Legge di Bilancio, Franceschini: raddoppio di Cinecittà con l’ingresso di Cassa depositi e prestiti“L’ipotesi su cui stiamo lavorando è che il gruppo Cdp entri in Cinecittà. Questo consentirà di conferire a Cinecittà un’area grande come quella attualmente occupata dagli studios. Un’area di proprietà di Cdp, che confina con Cinecittà e che consentirebbe di raddoppiarne gli spazi e allo stesso tempo di far entrare un partner industriale, ovvero Cdp o le sue società. Stiamo costruendo le condizioni per un salto di qualità assoluto: una grande operazione industriale per l’Italia e per Roma. Non è fuori luogo parlare di Hollywood europea”.
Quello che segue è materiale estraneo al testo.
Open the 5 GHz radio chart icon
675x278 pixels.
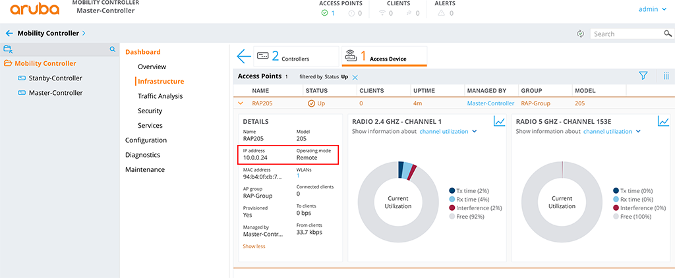(x=663, y=121)
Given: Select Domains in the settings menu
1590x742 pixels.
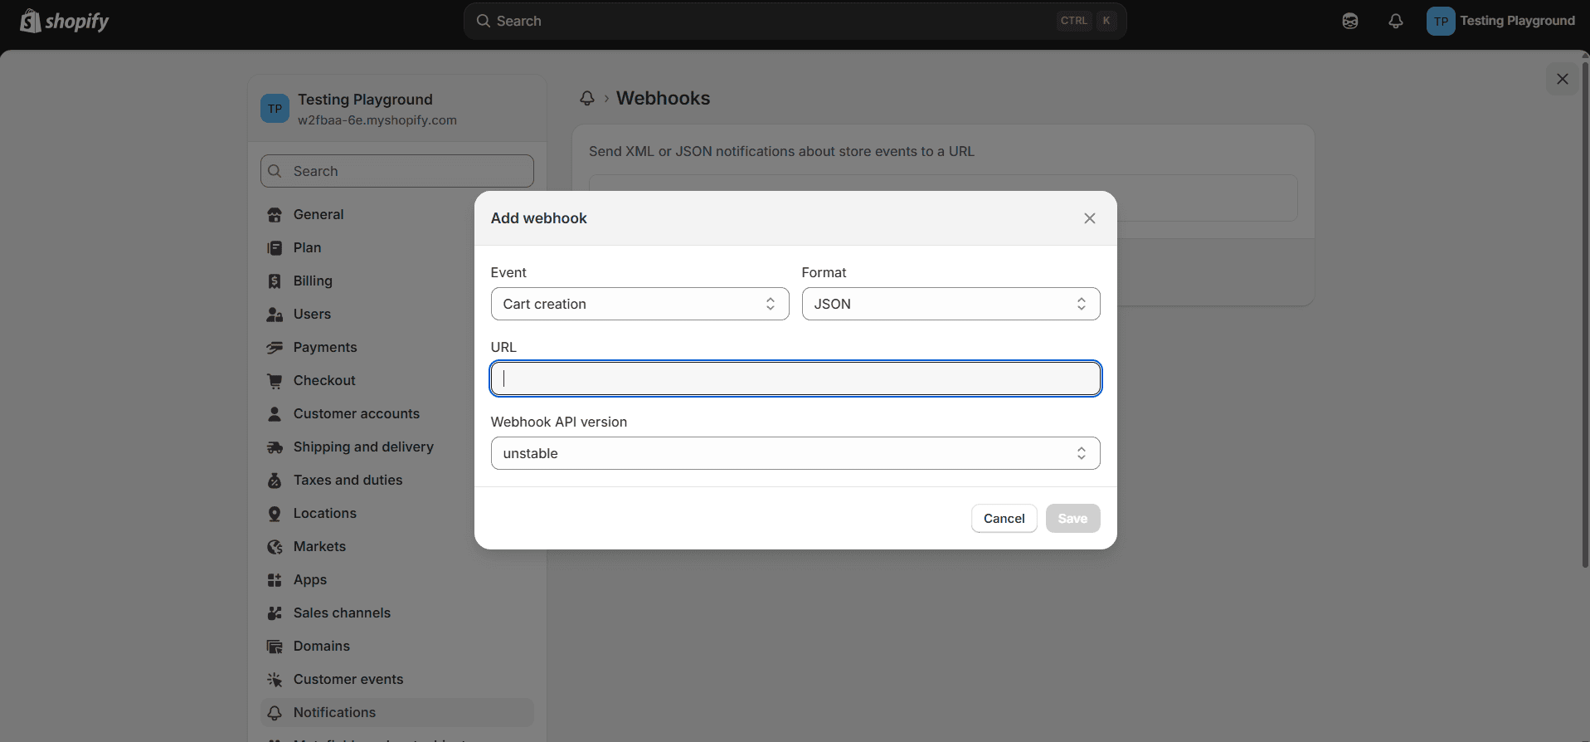Looking at the screenshot, I should coord(321,646).
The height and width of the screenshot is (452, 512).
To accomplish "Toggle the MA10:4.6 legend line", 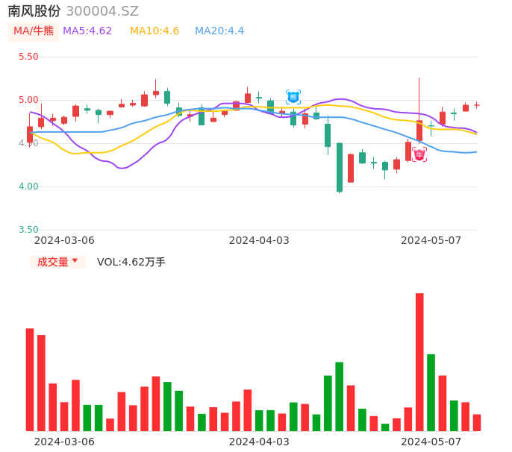I will 154,31.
Così il Ministro per i beni e le attività culturali e per il turismo, Dario Franceschini, in un’intervista al quotidiano Il Sole 24 Ore, in cui illustra alcuni dei punti salienti riguardanti i settori della cultura e dello spettacolo della prossima legge di Bilancio firmata ieri dal Capo dello Stato e dai prossimi giorni in discussione al Parlamento.

“Ci troviamo in un momento in cui si stanno incrociando elementi che preparano una stagione di forte sviluppo del cinema e dell’audiovisivo in Italia”, risponde ancora il Ministro a una domanda riguardo le accresciute risorse per il cinema previste dalla legge di Bilancio. “Per esempio, la crescita mondiale dell’audiovisivo, con la moltiplicazione delle piattaforme. Poi ci sono le risorse messe in campo dal 2016 per il tax credit del cinema, che hanno aumentato in maniera significativa l’attrattività del nostro Paese”.

“A partire dal 2016 il fondo per il cinema, che alimenta i crediti d’imposta, è arrivato a 400 milioni di euro. Quest’anno per far fronte all’emergenza abbiamo aggiunto 150 milioni, così da portare l’aliquota del tax credit dal 30 al 40 per cento. Con la legge di bilancio – ha aggiunto ancora al riguardo il Ministro – le risorse del fondo cinema aumentano di 240 milioni, passando a 640 milioni totali l’anno. Questo ci consentirà di mantenere in via strutturale il credito d’imposta al 40 per cento”.

Il Ministro ha poi annunciato nuove risorse per l’esercizio del diritto di prelazione sull’acquisto di beni dichiarati di interesse culturale e ricordato la proroga della legge Bray per le fondazioni lirico sinfoniche,  resa necessaria dal momento che – come conclude il Ministro – “gli enti lirici vanno molto meglio del passato […]. Tanti sono risanati, però conservano un debito assai impegnativo ed è quello che ora dovremo affrontare”.